> [Vorliegender Text]
+-------+
Die Werbeetats könnten sich zugunsten gesünderer Produkte verlagern

Ein im Juni 2023 veröffentlichtes Gutachten des Markenverbands, einer Lobbyorganisation der Markenwirtschaft, prognostiziert Verluste von Werbeeinnahmen in Höhe von jährlich drei Milliarden Euro. Die Studie des DIW Econ verweist indes auf Erfahrungen aus Ländern wie Chile oder Südkorea, wo Lebensmittelhersteller ihre Werbebudgets nicht einfach ersatzlos gestrichen, sondern flexibel auf die Beschränkungen reagiert hätten. Um weiterhin Werbung betreiben zu können, passten die Unternehmen ihre Werbestrategien an, schalteten vermehrt Markenwerbung und gestalteten die Rezepturen ihrer Produkte gesünder. Insgesamt führten Werbebeschränkungen nicht zu einem Rückgang der Gesamt-Werbeausgaben, sondern lediglich zu einer Verlagerung hin zu ausgewogeneren Produkten, so die Studie.

Die ökonomischen Vorteile des geplanten Kinderschutz-Gesetzes sind laut der DIW-Analyse hingegen signifikant. So könnten die ernährungsbedingten Gesundheitskosten deutlich gesenkt werden. Darauf deuteten sowohl die aktuelle Studienlage als auch die Erfahrungen aus anderen Ländern hin, wo der Absatz ungesunder Lebensmittel nach Einführung einer Werberegulierung zurückgegangen sei, schreibt foodwatch.

In Deutschland führe Adipositas zu direkten Folgekosten von geschätzten 17 Milliarden Euro jährlich. Darüber hinaus entstünden indirekte Gesundheitskosten, wie Produktivitätsverluste am Arbeitsplatz, in Höhe von etwa 33 Milliarden Euro. Da der Anteil von Kindern mit starkem Übergewicht stetig zunimmt, sei davon auszugehen, dass das Gesundheitssystem noch weiter belastet wird, prophezeit die Studie. „Der gesamtwirtschaftliche Nutzen“ des Gesetzes werde „durch die potenziell vermeidbaren Gesundheitskosten einer ungesunden Ernährung die vermeintlichen Kosten auf dem Werbemarkt mehr als aufwiegen“, lautet das Fazit.

Die Fachwelt ist für die Beschränkungen...

Medienvertreter und -verbände haben das Gutachten des Markenverbandes zum Anlass genommen, um in den vergangenen Monaten immer wieder mit Schreckensszenarien vor dem geplanten Kinderschutzgesetz zu warnen. So sei die „Medienvielfalt”, die „Medienfreiheit” und der „unabhängige Qualitätsjournalismus” gefährdet. Angesichts des Erstarkens rechter Kräfte deutete der Chef des Fernsehsenders RTL sogar eine Demokratie-Gefährdung durch die Werbeschranken an.
+-------+
> [Aufgabenstellung]
Schreiben Sie aus dem Text über Werbebeschränkungen für ungesunde Lebensmittel die Passage von „In Deutschland führe“ bis „lautet das Fazit.“ wortgetreu ab.

> [Die Daten]
+-------+
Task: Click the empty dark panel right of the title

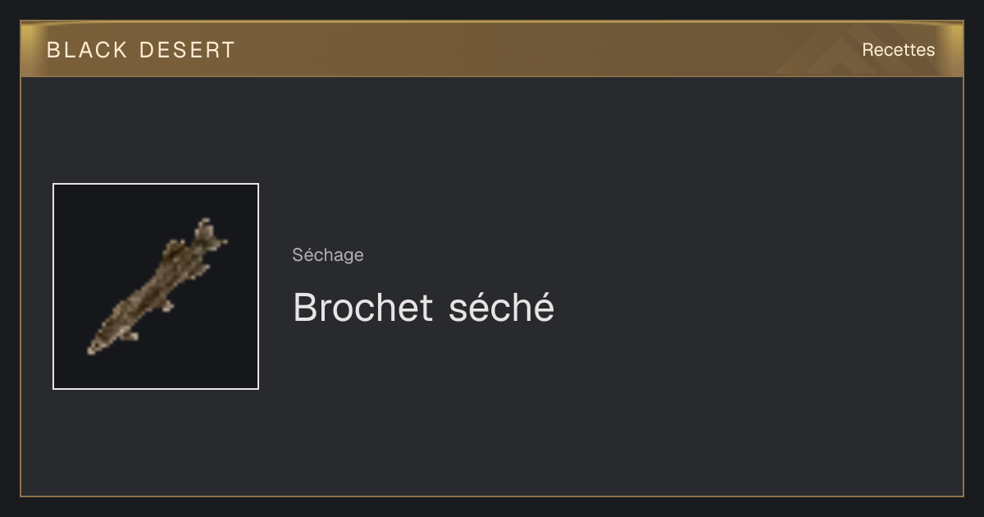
+-------+
> [Antwort]
In Deutschland führe Adipositas zu direkten Folgekosten von geschätzten 17 Milliarden Euro jährlich. Darüber hinaus entstünden indirekte Gesundheitskosten, wie Produktivitätsverluste am Arbeitsplatz, in Höhe von etwa 33 Milliarden Euro. Da der Anteil von Kindern mit starkem Übergewicht stetig zunimmt, sei davon auszugehen, dass das Gesundheitssystem noch weiter belastet wird, prophezeit die Studie. „Der gesamtwirtschaftliche Nutzen“ des Gesetzes werde „durch die potenziell vermeidbaren Gesundheitskosten einer ungesunden Ernährung die vermeintlichen Kosten auf dem Werbemarkt mehr als aufwiegen“, lautet das Fazit.